State-of-the-Art Review on the Influence of Diverse Dynamic Loads on the Applicability of Modal Analysis in Reinforced Concrete Structures

Reinforced concrete (RC) structures are essential to modern infrastructure, yet their dynamic behavior under various loading scenarios remains a major concern. Modal analysis, a core technique in structural dynamics, is widely used to determine natural frequencies, mode shapes, and damping ratios. However, its classical assumptions of linearity and time-invariance often fail under real-world conditions involving nonlinearities, degradation, and fluid-structure interaction. This paper reviews the influence of five major dynamic loads—earthquakes, wind, blasts, machinery-induced vibrations, and sea waves—on the effectiveness of modal analysis in RC structures. Based on an extensive survey of over ۸۰ scholarly studies, it explores how each load uniquely challenges the reliability of traditional modal parameters. Seismic and blast loads tend to cause abrupt stiffness degradation and significant shifts in modal properties. Wind and wave actions introduce amplitude-dependent damping and modal coupling effects. Machinery-induced vibrations require continuous tracking to prevent resonance and fatigue.
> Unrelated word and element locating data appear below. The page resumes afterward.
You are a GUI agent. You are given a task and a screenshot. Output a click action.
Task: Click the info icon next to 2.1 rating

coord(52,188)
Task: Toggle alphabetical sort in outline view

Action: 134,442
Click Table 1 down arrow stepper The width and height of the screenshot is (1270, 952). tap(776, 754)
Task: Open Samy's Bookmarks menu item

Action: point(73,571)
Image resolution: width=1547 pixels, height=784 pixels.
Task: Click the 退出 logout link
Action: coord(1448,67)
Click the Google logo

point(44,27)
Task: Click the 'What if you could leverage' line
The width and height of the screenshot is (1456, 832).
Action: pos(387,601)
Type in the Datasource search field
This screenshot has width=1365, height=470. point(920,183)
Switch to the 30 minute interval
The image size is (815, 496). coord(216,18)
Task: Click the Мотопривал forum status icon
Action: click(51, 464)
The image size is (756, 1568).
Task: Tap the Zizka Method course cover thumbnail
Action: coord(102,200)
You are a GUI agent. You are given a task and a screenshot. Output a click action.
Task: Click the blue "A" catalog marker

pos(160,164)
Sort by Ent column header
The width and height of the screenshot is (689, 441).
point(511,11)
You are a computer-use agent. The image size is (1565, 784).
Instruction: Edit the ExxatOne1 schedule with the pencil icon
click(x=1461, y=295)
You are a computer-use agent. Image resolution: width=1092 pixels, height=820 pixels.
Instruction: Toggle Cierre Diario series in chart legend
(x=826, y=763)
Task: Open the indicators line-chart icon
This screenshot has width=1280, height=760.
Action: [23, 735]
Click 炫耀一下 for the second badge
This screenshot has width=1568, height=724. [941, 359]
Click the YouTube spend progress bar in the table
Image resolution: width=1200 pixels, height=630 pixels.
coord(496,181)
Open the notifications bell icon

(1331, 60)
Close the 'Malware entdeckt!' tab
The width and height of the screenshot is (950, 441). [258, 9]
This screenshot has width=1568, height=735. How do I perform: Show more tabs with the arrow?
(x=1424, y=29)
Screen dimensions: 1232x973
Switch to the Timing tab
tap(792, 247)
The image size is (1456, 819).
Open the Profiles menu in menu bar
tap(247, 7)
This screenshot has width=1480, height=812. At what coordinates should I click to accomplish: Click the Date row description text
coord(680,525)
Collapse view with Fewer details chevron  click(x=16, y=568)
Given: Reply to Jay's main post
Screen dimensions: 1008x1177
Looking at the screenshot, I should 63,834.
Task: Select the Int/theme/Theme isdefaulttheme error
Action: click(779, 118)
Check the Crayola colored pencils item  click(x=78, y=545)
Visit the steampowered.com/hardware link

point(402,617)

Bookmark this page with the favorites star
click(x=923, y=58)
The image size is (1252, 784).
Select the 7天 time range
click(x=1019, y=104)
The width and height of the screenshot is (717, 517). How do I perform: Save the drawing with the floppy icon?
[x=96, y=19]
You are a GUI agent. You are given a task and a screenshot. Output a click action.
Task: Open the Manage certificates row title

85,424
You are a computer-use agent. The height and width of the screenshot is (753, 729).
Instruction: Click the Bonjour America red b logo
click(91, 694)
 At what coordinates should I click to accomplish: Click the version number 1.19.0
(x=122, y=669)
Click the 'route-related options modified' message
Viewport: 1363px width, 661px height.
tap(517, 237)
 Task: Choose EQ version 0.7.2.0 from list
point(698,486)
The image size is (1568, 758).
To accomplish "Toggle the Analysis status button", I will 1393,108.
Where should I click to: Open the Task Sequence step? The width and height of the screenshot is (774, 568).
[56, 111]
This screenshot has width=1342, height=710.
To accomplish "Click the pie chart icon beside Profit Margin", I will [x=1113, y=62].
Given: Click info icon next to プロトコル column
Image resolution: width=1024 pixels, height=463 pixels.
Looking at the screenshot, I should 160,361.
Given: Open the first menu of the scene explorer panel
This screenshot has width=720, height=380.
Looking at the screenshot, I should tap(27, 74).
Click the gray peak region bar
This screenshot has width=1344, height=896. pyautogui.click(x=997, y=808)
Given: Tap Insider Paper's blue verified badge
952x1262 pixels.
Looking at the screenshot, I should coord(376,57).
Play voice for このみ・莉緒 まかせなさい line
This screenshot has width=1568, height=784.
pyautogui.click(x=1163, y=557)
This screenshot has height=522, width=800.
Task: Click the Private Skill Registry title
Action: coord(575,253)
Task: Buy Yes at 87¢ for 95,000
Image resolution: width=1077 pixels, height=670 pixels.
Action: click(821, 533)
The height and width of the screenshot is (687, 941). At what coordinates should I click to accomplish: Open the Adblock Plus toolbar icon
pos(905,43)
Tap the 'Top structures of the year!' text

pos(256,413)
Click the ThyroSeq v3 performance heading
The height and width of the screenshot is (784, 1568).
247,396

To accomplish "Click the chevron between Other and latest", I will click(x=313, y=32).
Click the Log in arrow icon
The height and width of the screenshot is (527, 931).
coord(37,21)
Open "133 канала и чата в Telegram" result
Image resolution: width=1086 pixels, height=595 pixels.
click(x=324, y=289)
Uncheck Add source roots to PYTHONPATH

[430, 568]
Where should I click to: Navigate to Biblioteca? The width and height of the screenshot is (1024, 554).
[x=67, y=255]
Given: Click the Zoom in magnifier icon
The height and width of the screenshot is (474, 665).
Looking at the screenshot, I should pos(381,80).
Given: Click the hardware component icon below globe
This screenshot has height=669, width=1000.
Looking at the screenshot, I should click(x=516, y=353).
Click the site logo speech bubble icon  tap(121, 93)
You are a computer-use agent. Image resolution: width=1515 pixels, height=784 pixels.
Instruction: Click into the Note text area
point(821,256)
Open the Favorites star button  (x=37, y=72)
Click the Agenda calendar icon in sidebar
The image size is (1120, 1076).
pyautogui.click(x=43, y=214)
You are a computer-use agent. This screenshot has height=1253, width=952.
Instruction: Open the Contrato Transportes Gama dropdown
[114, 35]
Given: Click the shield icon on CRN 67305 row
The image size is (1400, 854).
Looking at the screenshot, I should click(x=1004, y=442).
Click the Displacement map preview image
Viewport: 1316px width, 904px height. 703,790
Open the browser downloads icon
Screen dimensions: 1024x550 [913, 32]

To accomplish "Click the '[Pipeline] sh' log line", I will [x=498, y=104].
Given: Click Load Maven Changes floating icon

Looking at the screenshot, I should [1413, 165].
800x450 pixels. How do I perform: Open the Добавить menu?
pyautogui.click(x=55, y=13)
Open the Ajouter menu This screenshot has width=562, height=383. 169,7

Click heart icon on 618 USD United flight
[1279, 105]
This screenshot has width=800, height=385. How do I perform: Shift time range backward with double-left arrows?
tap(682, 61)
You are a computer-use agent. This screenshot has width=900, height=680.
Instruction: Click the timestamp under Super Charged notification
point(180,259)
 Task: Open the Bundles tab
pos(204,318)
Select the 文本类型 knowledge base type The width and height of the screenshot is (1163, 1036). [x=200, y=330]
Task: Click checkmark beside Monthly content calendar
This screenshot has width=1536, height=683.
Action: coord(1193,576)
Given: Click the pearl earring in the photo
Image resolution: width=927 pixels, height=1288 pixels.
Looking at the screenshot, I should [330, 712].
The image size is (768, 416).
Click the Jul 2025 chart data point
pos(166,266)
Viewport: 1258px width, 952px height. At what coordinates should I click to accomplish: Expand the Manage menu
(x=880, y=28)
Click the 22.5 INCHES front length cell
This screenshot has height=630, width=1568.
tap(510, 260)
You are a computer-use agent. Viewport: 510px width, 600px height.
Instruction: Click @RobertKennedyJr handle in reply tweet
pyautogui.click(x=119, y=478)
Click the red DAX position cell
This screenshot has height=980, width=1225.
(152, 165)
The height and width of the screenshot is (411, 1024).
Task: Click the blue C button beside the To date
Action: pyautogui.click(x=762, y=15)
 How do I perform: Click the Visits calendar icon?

The review evaluates the performance of classical linear models, modal pushover analysis, operational modal analysis (OMA), and emerging AI-enhanced hybrid approaches. It also identifies key limitations in current design practices, including inadequate damping representation, lack of full-scale validation, and disciplinary fragmentation. Future research should focus on developing adaptive, data-driven modal frameworks, integrating resilience-based design approaches, and implementing real-time structural health monitoring. By offering a unified perspective on load-specific modal behavior, this study aims to bridge the gap between theory and practice, enhancing the dynamic design and safety assessment of RC infrastructure systems.